# Given exercise 1
According to the article on color below, what does the reptilian brain tell you about water?
# Given exercise 2
Summarize the article on color in two sentences.

# Source extract
You’re probably aware that colors have the ability to communicate different meanings and the power to make us feel a particular way, or take specific actions. If not, consider the simplest example of a red light that immediately tells you to STOP while a green light says GO. Or even more foundational, consider how the reptilian brain tells you that fire (red/orange) is HOT and water (blue) is COOL. Pretty neat, huh?
The psychology behind how color communicates certainly gets more complex than that, especially when you consider how multiple colors layered together impact mood, productivity and behavior. Let’s break it down to basics and take a brief look at the power of color in communication.
Color Speaks Volumes
Everything from the color of your office walls and your logo to the cover of your annual report and even your website is designed and chosen for reasons beyond aesthetics. As brand marketers, we make very intentional color choices for every aspect of your brand to effectively communicate the intended message and how we want your target audience to receive it. Color factors into this equation just as thoughtfully and with as much care and precision as the words and fonts we select or the medium in which we choose to communicate.

# Data shown
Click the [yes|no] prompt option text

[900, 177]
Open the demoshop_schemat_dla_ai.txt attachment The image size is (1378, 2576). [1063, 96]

==

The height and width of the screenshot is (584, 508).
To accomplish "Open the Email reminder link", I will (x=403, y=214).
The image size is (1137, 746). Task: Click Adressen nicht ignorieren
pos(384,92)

==

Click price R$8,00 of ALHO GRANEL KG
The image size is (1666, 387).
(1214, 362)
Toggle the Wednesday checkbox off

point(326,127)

# Expected output 1
It tells you that water (blue) is cool.

# Expected output 2
Colors carry meanings and can make people feel a certain way or take specific actions, as when a red light signals stop and a green light signals go, and layered colors affect mood, productivity and behavior. Brand marketers choose colors for everything from office walls and logos to annual reports and websites with the same care as words, fonts and medium, so that the intended message reaches the target audience as they want it received.